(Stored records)
▽
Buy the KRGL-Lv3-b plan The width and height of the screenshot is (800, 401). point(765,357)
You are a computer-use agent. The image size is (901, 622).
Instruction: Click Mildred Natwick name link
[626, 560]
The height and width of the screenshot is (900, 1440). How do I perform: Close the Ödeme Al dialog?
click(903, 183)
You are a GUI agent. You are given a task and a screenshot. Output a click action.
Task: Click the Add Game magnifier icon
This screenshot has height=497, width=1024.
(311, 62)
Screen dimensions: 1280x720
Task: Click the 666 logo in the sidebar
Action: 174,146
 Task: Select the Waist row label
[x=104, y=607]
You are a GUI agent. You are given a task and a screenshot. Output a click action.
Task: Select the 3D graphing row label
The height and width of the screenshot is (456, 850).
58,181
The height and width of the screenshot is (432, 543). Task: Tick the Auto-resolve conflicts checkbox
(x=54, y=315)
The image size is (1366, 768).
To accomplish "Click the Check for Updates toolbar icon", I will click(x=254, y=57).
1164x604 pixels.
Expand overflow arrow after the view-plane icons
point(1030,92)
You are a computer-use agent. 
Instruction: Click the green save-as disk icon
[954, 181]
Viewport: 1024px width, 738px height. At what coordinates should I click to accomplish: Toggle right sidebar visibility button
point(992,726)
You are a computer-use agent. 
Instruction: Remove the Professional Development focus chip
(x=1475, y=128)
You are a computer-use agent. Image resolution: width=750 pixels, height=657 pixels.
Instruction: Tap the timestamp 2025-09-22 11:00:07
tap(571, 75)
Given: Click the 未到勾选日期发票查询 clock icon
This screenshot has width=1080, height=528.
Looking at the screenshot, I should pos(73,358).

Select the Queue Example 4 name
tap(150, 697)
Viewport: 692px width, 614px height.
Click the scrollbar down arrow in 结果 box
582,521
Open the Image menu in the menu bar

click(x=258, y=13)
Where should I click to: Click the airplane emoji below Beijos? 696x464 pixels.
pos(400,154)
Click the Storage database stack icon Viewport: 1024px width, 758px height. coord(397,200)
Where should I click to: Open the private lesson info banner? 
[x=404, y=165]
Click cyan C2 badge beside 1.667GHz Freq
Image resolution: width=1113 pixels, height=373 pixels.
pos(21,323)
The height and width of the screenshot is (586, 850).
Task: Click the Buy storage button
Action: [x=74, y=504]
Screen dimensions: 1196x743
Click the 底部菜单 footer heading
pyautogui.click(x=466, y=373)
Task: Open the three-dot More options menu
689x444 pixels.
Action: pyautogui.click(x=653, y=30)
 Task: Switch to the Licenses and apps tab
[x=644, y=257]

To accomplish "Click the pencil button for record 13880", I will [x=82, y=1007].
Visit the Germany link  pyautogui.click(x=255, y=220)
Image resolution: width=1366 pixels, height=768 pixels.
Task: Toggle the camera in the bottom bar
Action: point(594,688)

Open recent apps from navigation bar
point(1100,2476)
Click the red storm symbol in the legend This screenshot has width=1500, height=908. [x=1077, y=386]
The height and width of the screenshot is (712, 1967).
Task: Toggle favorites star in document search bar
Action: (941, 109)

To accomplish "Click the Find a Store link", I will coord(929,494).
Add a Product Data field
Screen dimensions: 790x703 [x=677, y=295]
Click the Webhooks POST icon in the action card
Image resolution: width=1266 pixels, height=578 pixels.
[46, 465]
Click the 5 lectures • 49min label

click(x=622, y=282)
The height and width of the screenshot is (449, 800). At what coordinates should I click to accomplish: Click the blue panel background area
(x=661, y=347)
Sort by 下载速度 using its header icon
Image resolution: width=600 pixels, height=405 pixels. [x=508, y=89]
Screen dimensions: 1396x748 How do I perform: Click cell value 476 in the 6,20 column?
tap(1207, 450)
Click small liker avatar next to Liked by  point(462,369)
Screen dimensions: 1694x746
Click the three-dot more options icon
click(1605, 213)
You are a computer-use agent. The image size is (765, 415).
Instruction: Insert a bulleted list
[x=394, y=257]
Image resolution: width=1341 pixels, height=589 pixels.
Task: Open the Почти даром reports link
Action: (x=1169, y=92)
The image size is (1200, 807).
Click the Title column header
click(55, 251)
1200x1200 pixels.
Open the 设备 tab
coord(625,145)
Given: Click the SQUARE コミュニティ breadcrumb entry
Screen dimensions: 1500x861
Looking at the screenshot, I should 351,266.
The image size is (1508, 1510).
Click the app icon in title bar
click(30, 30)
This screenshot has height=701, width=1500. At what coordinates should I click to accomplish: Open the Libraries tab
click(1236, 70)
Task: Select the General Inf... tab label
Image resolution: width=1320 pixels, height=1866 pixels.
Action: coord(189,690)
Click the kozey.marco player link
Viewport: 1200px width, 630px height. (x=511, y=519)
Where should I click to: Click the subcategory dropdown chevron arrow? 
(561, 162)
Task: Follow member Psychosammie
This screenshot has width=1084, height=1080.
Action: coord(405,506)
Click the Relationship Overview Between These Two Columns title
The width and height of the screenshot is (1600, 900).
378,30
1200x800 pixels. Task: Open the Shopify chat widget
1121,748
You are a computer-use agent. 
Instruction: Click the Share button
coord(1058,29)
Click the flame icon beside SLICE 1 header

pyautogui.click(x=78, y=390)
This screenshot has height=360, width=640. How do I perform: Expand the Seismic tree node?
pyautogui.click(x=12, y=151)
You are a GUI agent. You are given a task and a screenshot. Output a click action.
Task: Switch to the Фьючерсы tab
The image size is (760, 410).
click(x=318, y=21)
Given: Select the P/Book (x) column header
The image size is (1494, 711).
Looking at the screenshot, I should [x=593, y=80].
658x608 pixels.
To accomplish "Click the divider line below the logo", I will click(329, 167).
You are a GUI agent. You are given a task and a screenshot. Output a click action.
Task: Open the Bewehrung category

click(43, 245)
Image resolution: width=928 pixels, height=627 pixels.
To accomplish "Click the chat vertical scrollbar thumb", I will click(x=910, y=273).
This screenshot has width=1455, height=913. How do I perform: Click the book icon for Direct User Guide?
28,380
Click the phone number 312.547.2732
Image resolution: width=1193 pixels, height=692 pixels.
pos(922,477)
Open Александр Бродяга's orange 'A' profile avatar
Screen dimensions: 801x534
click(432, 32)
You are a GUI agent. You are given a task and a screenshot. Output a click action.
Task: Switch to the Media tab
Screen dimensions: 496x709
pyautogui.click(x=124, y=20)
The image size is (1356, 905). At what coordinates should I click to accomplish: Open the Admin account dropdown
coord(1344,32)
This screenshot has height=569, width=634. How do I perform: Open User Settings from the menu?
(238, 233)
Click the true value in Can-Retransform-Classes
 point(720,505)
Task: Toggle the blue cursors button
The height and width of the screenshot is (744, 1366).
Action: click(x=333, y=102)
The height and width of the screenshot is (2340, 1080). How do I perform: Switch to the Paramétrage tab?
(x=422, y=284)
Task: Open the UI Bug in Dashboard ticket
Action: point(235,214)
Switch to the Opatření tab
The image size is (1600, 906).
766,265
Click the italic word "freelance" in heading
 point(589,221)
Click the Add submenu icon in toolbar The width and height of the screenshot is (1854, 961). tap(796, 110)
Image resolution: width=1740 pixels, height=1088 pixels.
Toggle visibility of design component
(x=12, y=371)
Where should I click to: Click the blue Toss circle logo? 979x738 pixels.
△
- **REQUIRED ACTION**:
Each entry above is to be set down again in exactly the same words.

- **RESPONSE BELOW**:
Buy the KRGL-Lv3-b plan The width and height of the screenshot is (800, 401). point(765,357)
You are a computer-use agent. The image size is (901, 622).
Instruction: Click Mildred Natwick name link
[626, 560]
The height and width of the screenshot is (900, 1440). How do I perform: Close the Ödeme Al dialog?
click(903, 183)
You are a GUI agent. You are given a task and a screenshot. Output a click action.
Task: Click the Add Game magnifier icon
This screenshot has height=497, width=1024.
(311, 62)
Screen dimensions: 1280x720
Task: Click the 666 logo in the sidebar
Action: 174,146
 Task: Select the Waist row label
[x=104, y=607]
You are a GUI agent. You are given a task and a screenshot. Output a click action.
Task: Select the 3D graphing row label
The height and width of the screenshot is (456, 850).
58,181
The height and width of the screenshot is (432, 543). Task: Tick the Auto-resolve conflicts checkbox
(x=54, y=315)
The image size is (1366, 768).
To accomplish "Click the Check for Updates toolbar icon", I will click(x=254, y=57).
1164x604 pixels.
Expand overflow arrow after the view-plane icons
point(1030,92)
You are a computer-use agent. 
Instruction: Click the green save-as disk icon
[954, 181]
Viewport: 1024px width, 738px height. At what coordinates should I click to accomplish: Toggle right sidebar visibility button
point(992,726)
You are a computer-use agent. 
Instruction: Remove the Professional Development focus chip
(x=1475, y=128)
You are a computer-use agent. Image resolution: width=750 pixels, height=657 pixels.
Instruction: Tap the timestamp 2025-09-22 11:00:07
tap(571, 75)
Given: Click the 未到勾选日期发票查询 clock icon
This screenshot has width=1080, height=528.
Looking at the screenshot, I should pos(73,358).

Select the Queue Example 4 name
tap(150, 697)
Viewport: 692px width, 614px height.
Click the scrollbar down arrow in 结果 box
582,521
Open the Image menu in the menu bar

click(x=258, y=13)
Where should I click to: Click the airplane emoji below Beijos? 696x464 pixels.
pos(400,154)
Click the Storage database stack icon Viewport: 1024px width, 758px height. coord(397,200)
Where should I click to: Open the private lesson info banner? 
[x=404, y=165]
Click cyan C2 badge beside 1.667GHz Freq
Image resolution: width=1113 pixels, height=373 pixels.
pos(21,323)
The height and width of the screenshot is (586, 850).
Task: Click the Buy storage button
Action: [x=74, y=504]
Screen dimensions: 1196x743
Click the 底部菜单 footer heading
pyautogui.click(x=466, y=373)
Task: Open the three-dot More options menu
689x444 pixels.
Action: pyautogui.click(x=653, y=30)
 Task: Switch to the Licenses and apps tab
[x=644, y=257]

To accomplish "Click the pencil button for record 13880", I will [x=82, y=1007].
Visit the Germany link  pyautogui.click(x=255, y=220)
Image resolution: width=1366 pixels, height=768 pixels.
Task: Toggle the camera in the bottom bar
Action: point(594,688)

Open recent apps from navigation bar
point(1100,2476)
Click the red storm symbol in the legend This screenshot has width=1500, height=908. [x=1077, y=386]
The height and width of the screenshot is (712, 1967).
Task: Toggle favorites star in document search bar
Action: (941, 109)

To accomplish "Click the Find a Store link", I will coord(929,494).
Add a Product Data field
Screen dimensions: 790x703 [x=677, y=295]
Click the Webhooks POST icon in the action card
Image resolution: width=1266 pixels, height=578 pixels.
[46, 465]
Click the 5 lectures • 49min label

click(x=622, y=282)
The height and width of the screenshot is (449, 800). At what coordinates should I click to accomplish: Click the blue panel background area
(x=661, y=347)
Sort by 下载速度 using its header icon
Image resolution: width=600 pixels, height=405 pixels. [x=508, y=89]
Screen dimensions: 1396x748 How do I perform: Click cell value 476 in the 6,20 column?
tap(1207, 450)
Click small liker avatar next to Liked by  point(462,369)
Screen dimensions: 1694x746
Click the three-dot more options icon
click(1605, 213)
You are a computer-use agent. The image size is (765, 415).
Instruction: Insert a bulleted list
[x=394, y=257]
Image resolution: width=1341 pixels, height=589 pixels.
Task: Open the Почти даром reports link
Action: (x=1169, y=92)
The image size is (1200, 807).
Click the Title column header
click(55, 251)
1200x1200 pixels.
Open the 设备 tab
coord(625,145)
Given: Click the SQUARE コミュニティ breadcrumb entry
Screen dimensions: 1500x861
Looking at the screenshot, I should 351,266.
The image size is (1508, 1510).
Click the app icon in title bar
click(30, 30)
This screenshot has height=701, width=1500. At what coordinates should I click to accomplish: Open the Libraries tab
click(1236, 70)
Task: Select the General Inf... tab label
Image resolution: width=1320 pixels, height=1866 pixels.
Action: coord(189,690)
Click the kozey.marco player link
Viewport: 1200px width, 630px height. (x=511, y=519)
Where should I click to: Click the subcategory dropdown chevron arrow? 
(561, 162)
Task: Follow member Psychosammie
This screenshot has width=1084, height=1080.
Action: coord(405,506)
Click the Relationship Overview Between These Two Columns title
The width and height of the screenshot is (1600, 900).
378,30
1200x800 pixels. Task: Open the Shopify chat widget
1121,748
You are a computer-use agent. 
Instruction: Click the Share button
coord(1058,29)
Click the flame icon beside SLICE 1 header

pyautogui.click(x=78, y=390)
This screenshot has height=360, width=640. How do I perform: Expand the Seismic tree node?
pyautogui.click(x=12, y=151)
You are a GUI agent. You are given a task and a screenshot. Output a click action.
Task: Switch to the Фьючерсы tab
The image size is (760, 410).
click(x=318, y=21)
Given: Select the P/Book (x) column header
The image size is (1494, 711).
Looking at the screenshot, I should [x=593, y=80].
658x608 pixels.
To accomplish "Click the divider line below the logo", I will click(329, 167).
You are a GUI agent. You are given a task and a screenshot. Output a click action.
Task: Open the Bewehrung category

click(43, 245)
Image resolution: width=928 pixels, height=627 pixels.
To accomplish "Click the chat vertical scrollbar thumb", I will click(x=910, y=273).
This screenshot has width=1455, height=913. How do I perform: Click the book icon for Direct User Guide?
28,380
Click the phone number 312.547.2732
Image resolution: width=1193 pixels, height=692 pixels.
pos(922,477)
Open Александр Бродяга's orange 'A' profile avatar
Screen dimensions: 801x534
click(432, 32)
You are a GUI agent. You are given a task and a screenshot. Output a click action.
Task: Switch to the Media tab
Screen dimensions: 496x709
pyautogui.click(x=124, y=20)
The image size is (1356, 905). At what coordinates should I click to accomplish: Open the Admin account dropdown
coord(1344,32)
This screenshot has height=569, width=634. How do I perform: Open User Settings from the menu?
(238, 233)
Click the true value in Can-Retransform-Classes
 point(720,505)
Task: Toggle the blue cursors button
The height and width of the screenshot is (744, 1366).
Action: click(x=333, y=102)
The height and width of the screenshot is (2340, 1080). How do I perform: Switch to the Paramétrage tab?
(x=422, y=284)
Task: Open the UI Bug in Dashboard ticket
Action: point(235,214)
Switch to the Opatření tab
The image size is (1600, 906).
766,265
Click the italic word "freelance" in heading
 point(589,221)
Click the Add submenu icon in toolbar The width and height of the screenshot is (1854, 961). tap(796, 110)
Image resolution: width=1740 pixels, height=1088 pixels.
Toggle visibility of design component
(x=12, y=371)
Where should I click to: Click the blue Toss circle logo? 979x738 pixels.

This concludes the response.